> [What to produce]:
Below this sentence is a listing; return exactly its lines from the one with "The image size is (779, 414)." to the one with "Choose Copy as path from the context menu", both kept, and nothing more.

> [Data for processing]:
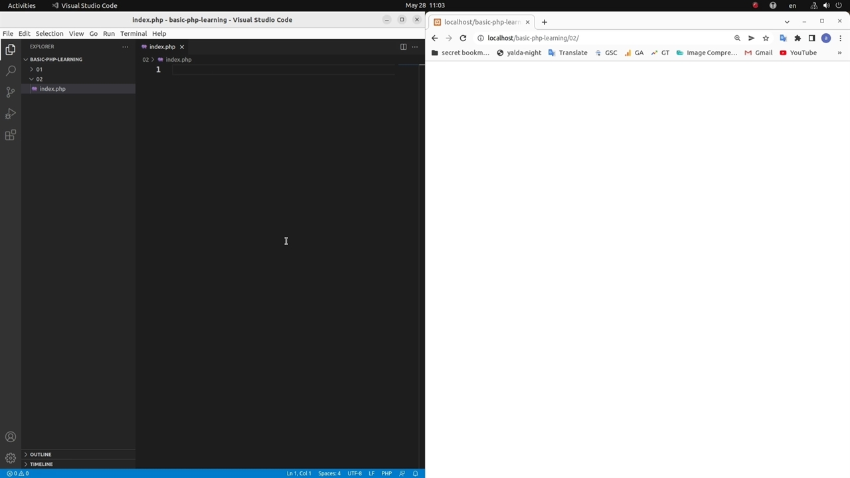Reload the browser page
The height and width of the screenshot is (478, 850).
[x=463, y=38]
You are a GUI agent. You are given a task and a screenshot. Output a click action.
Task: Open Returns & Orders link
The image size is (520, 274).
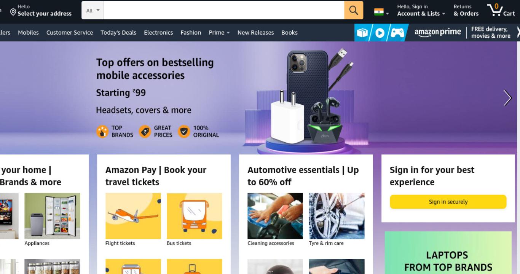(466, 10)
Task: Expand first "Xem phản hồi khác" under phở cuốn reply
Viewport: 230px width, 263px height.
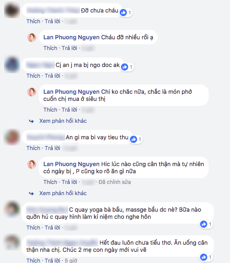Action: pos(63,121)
==
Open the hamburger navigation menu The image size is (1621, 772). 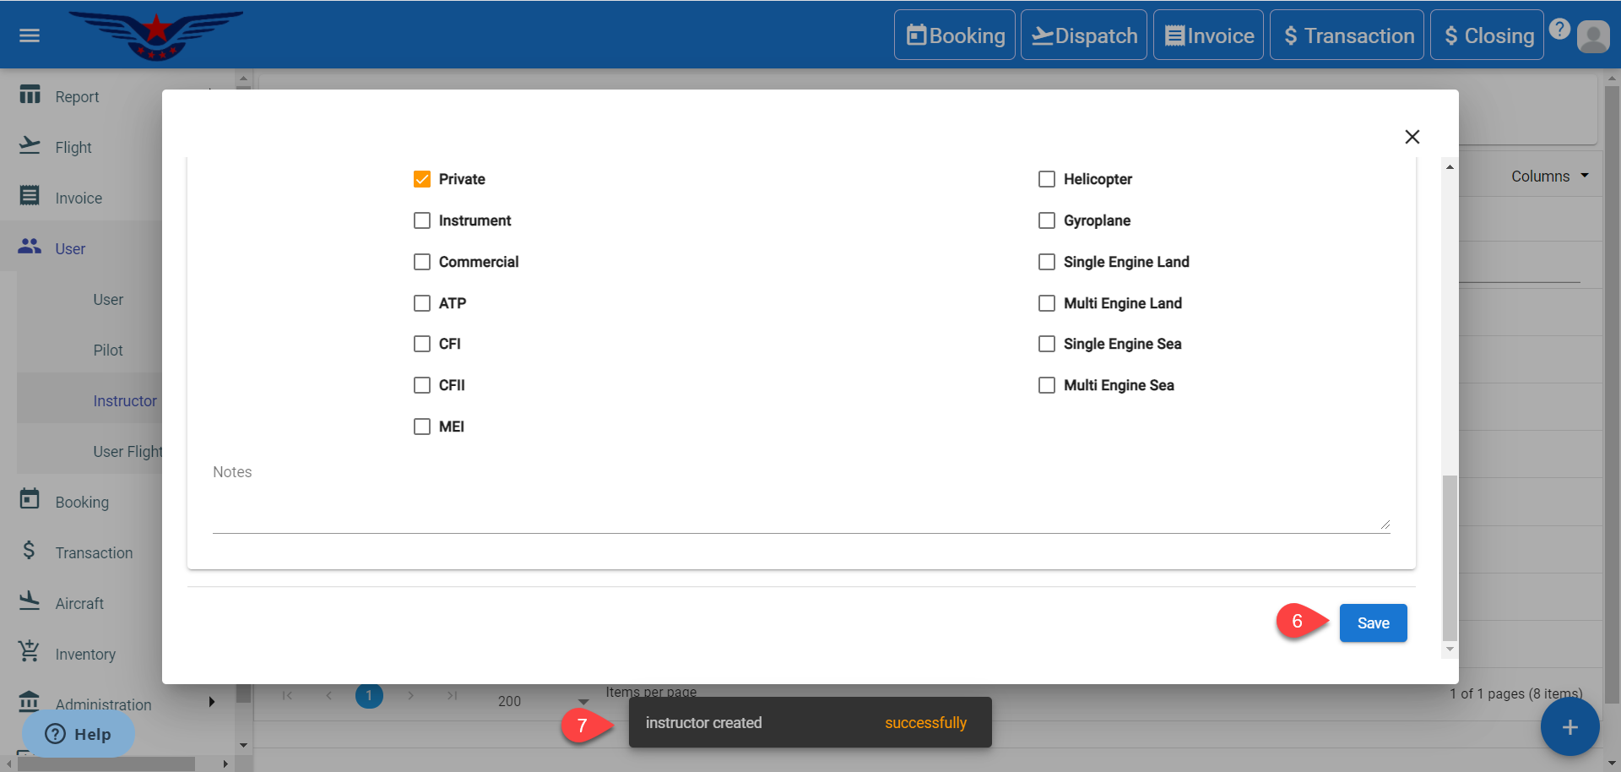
...
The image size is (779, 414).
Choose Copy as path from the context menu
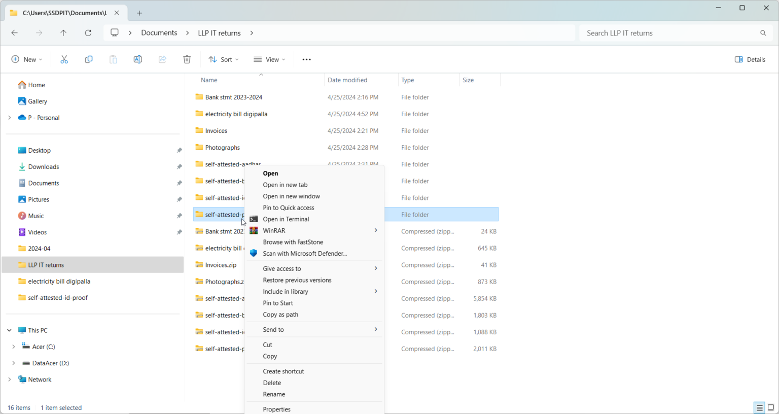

> [Exercise solution]:
The image size is (779, 414).
Choose Copy as path from the context menu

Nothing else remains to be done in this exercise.